# START OF Materials provided
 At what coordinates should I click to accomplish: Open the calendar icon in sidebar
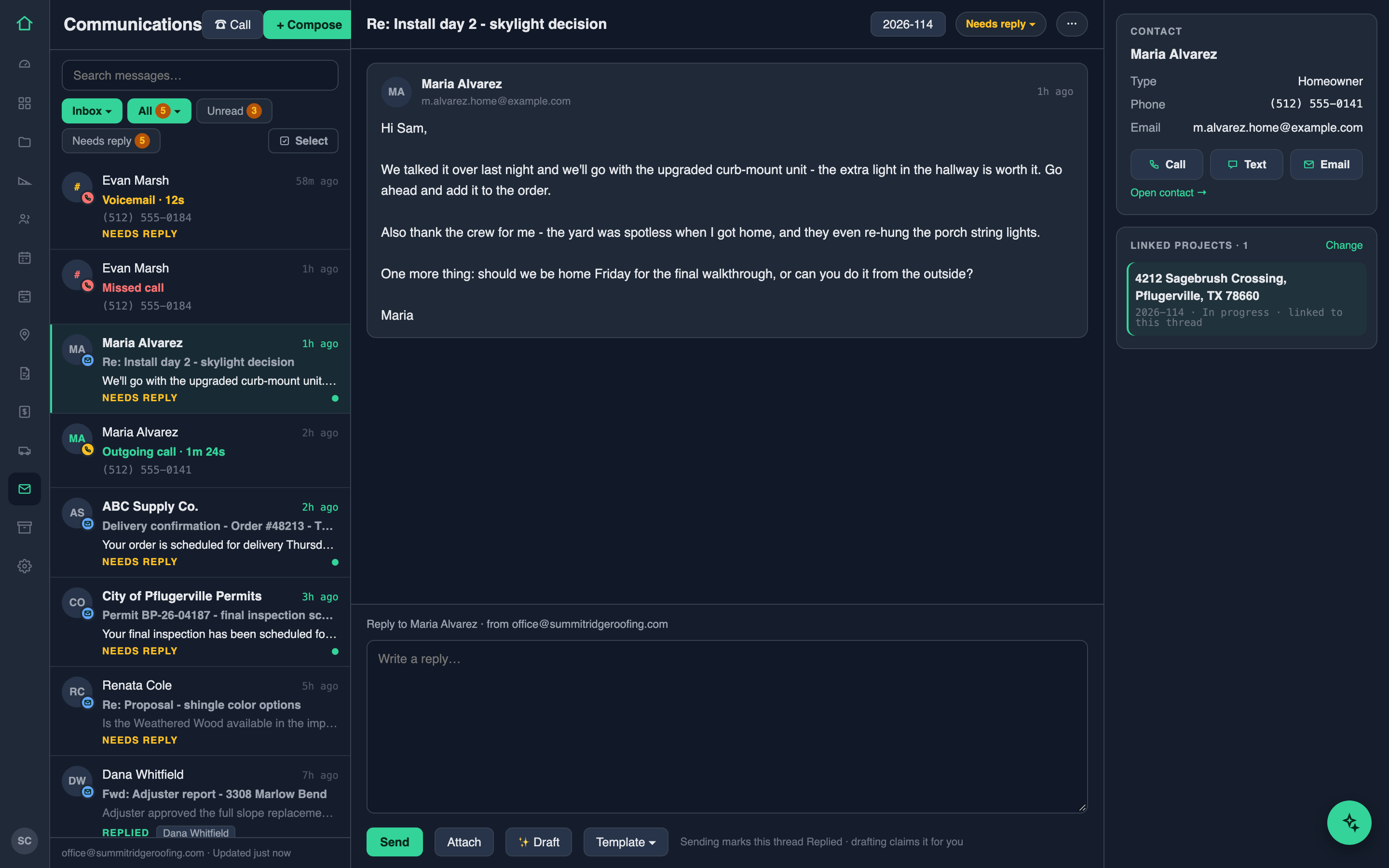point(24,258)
# END OF Materials provided
# START OF Materials provided
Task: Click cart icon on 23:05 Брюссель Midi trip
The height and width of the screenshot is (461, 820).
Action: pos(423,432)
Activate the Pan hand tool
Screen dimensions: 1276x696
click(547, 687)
# END OF Materials provided
# START OF Materials provided
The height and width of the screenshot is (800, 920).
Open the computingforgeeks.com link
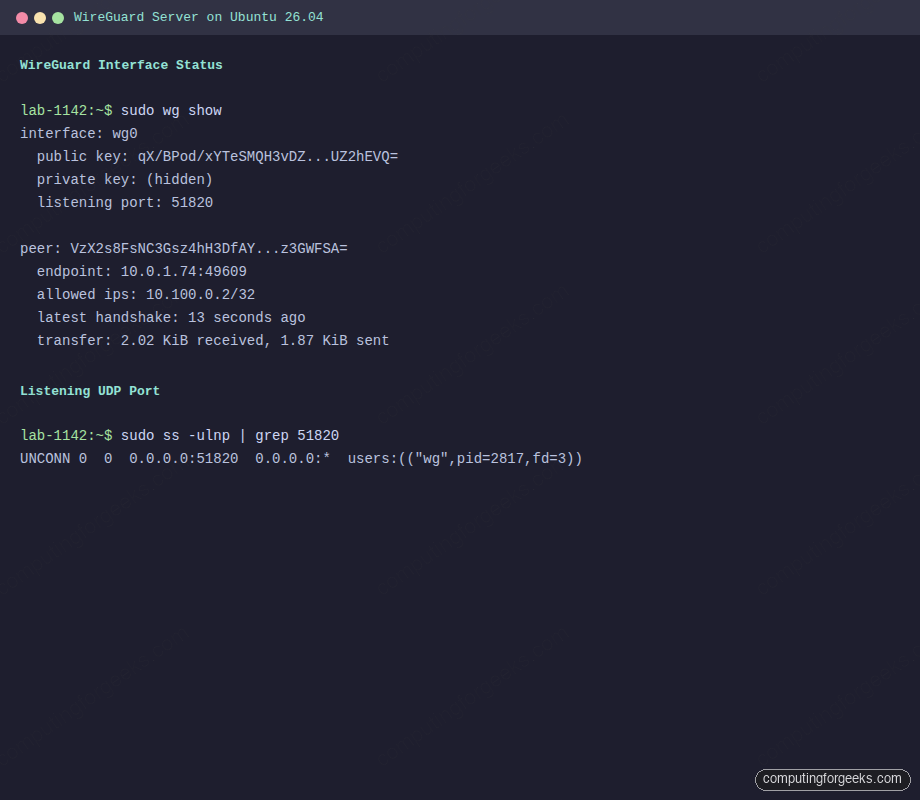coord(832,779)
# END OF Materials provided
-- Instructions to follow --
Can you write out, word for word, everything from the line containing "Task: Click cart" down to the line containing "click(547, 687)", with both of those lines included?

-- Solution for this exercise --
Task: Click cart icon on 23:05 Брюссель Midi trip
The height and width of the screenshot is (461, 820).
Action: pos(423,432)
Activate the Pan hand tool
Screen dimensions: 1276x696
click(547, 687)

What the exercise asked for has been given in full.